▶ **Work request**
Give again, character for character, the lines that lie between the first line of the material and the line with "[Download (Audio)] (630, 834)", inclusive. Omit pictures.
Entries shown section start
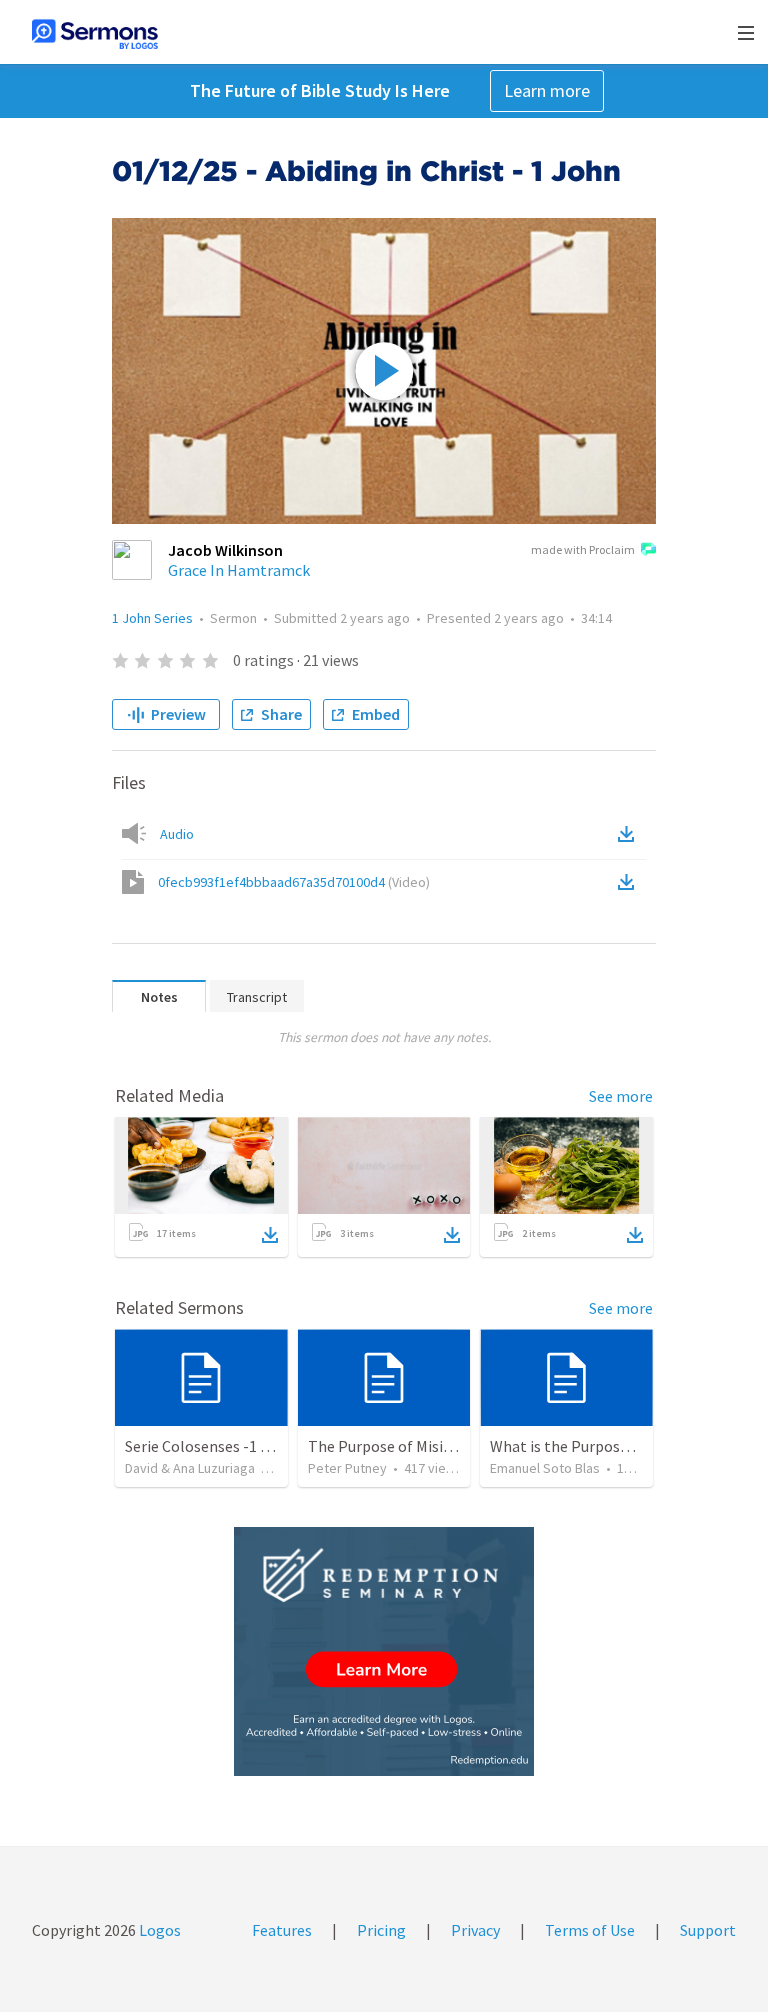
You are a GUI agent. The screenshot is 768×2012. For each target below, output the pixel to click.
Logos (158, 1930)
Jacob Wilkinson (225, 550)
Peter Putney (347, 1468)
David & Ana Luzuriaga (190, 1468)
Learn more (547, 90)
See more (621, 1096)
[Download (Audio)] (630, 834)
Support (708, 1930)
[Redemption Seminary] (384, 1651)
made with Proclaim (583, 549)
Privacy (475, 1930)
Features (282, 1930)
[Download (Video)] (630, 882)
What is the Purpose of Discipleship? (614, 1446)
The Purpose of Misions (388, 1446)
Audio (177, 834)
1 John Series (152, 618)
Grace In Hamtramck (239, 570)
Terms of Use (590, 1930)
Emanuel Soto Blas (545, 1468)
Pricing (381, 1930)
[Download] (270, 1235)
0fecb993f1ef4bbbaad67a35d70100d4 (294, 882)
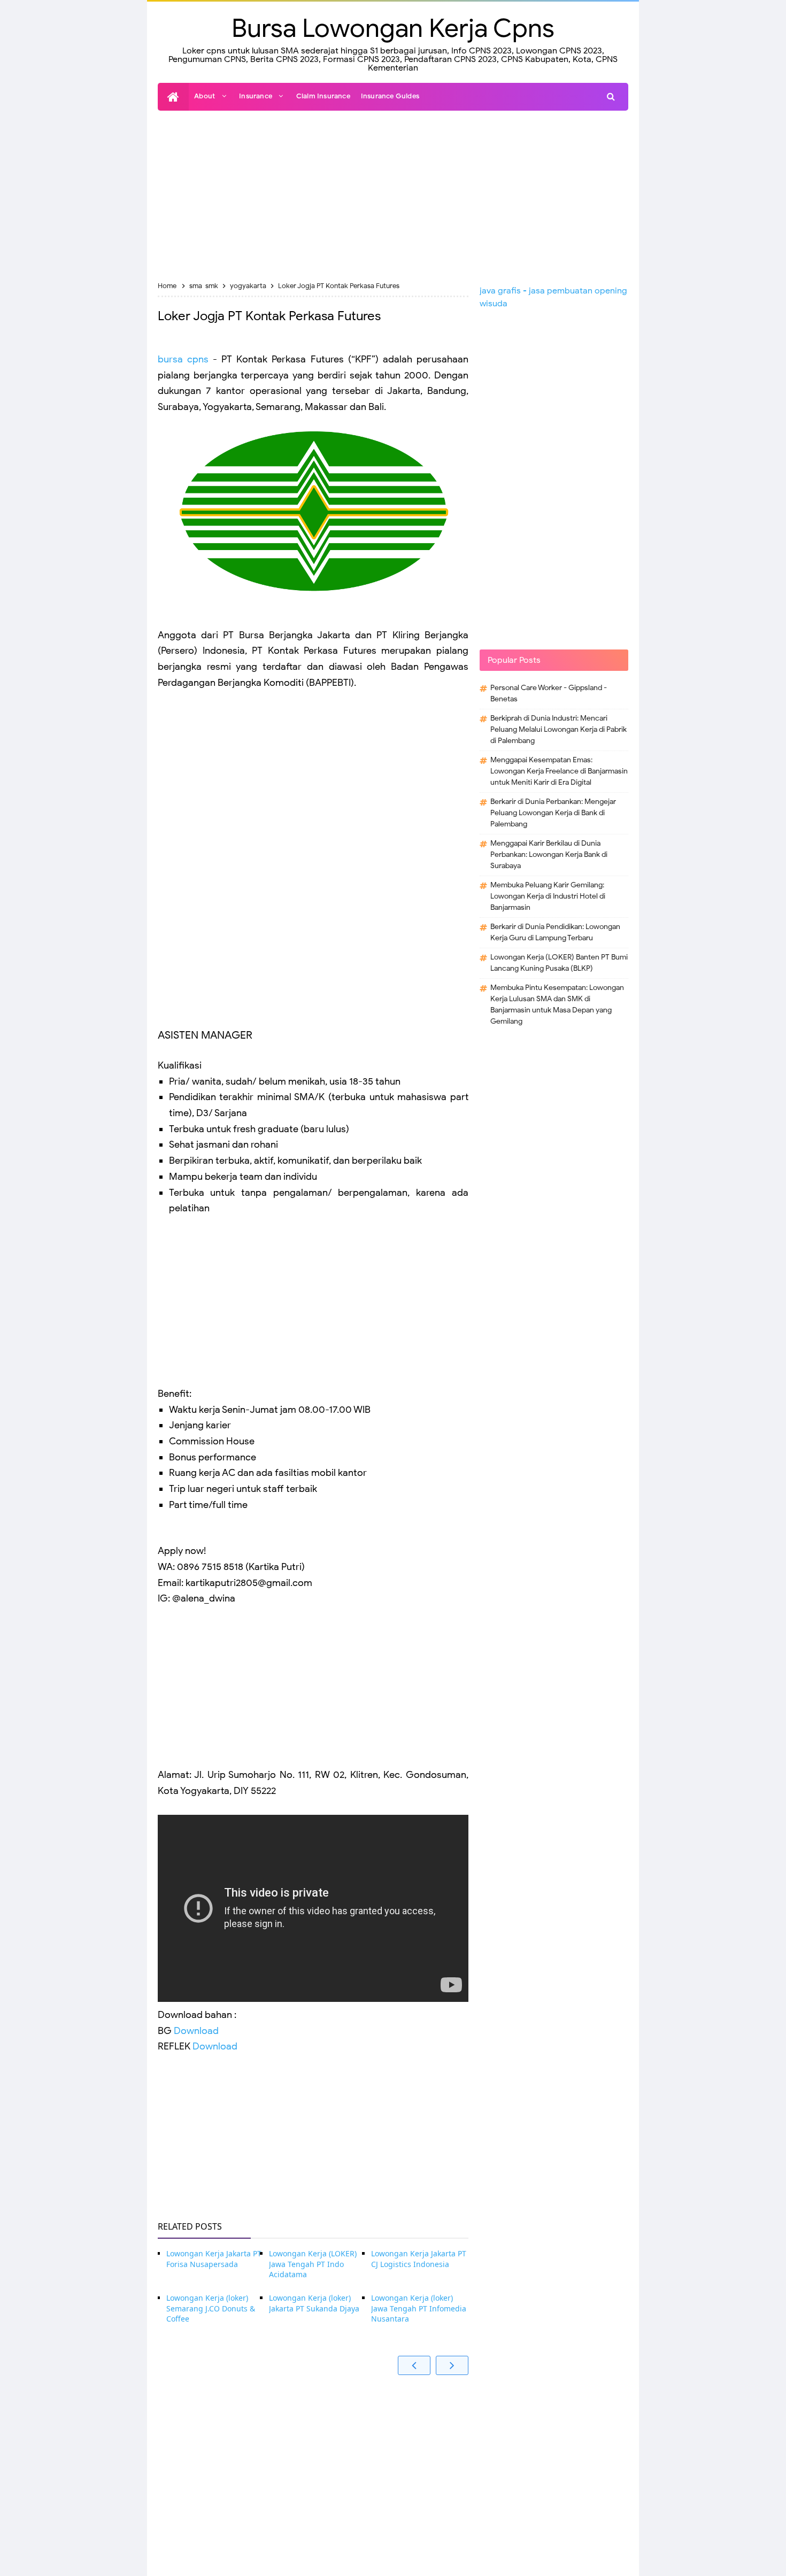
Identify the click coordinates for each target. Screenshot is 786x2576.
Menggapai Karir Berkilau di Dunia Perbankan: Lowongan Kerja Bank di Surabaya (548, 854)
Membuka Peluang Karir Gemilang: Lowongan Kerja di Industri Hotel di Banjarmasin (547, 896)
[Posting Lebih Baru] (414, 2365)
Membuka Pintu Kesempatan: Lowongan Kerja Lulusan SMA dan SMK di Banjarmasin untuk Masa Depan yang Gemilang (557, 1004)
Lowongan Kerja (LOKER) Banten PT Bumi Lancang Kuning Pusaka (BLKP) (559, 963)
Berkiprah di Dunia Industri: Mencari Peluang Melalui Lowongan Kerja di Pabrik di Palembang (558, 729)
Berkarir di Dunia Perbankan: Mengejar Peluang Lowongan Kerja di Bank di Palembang (553, 813)
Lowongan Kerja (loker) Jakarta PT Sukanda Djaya (314, 2303)
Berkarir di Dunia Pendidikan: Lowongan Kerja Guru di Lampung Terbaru (555, 932)
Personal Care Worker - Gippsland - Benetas (548, 693)
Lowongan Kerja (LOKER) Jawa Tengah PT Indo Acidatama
Entries shown section end
▶ **Output for this task**
You are a GUI agent. The screenshot is 768×2012. For each target below, output the pixel to click.
Logos (158, 1930)
Jacob Wilkinson (225, 550)
Peter Putney (347, 1468)
David & Ana Luzuriaga (190, 1468)
Learn more (547, 90)
See more (621, 1096)
[Download (Audio)] (630, 834)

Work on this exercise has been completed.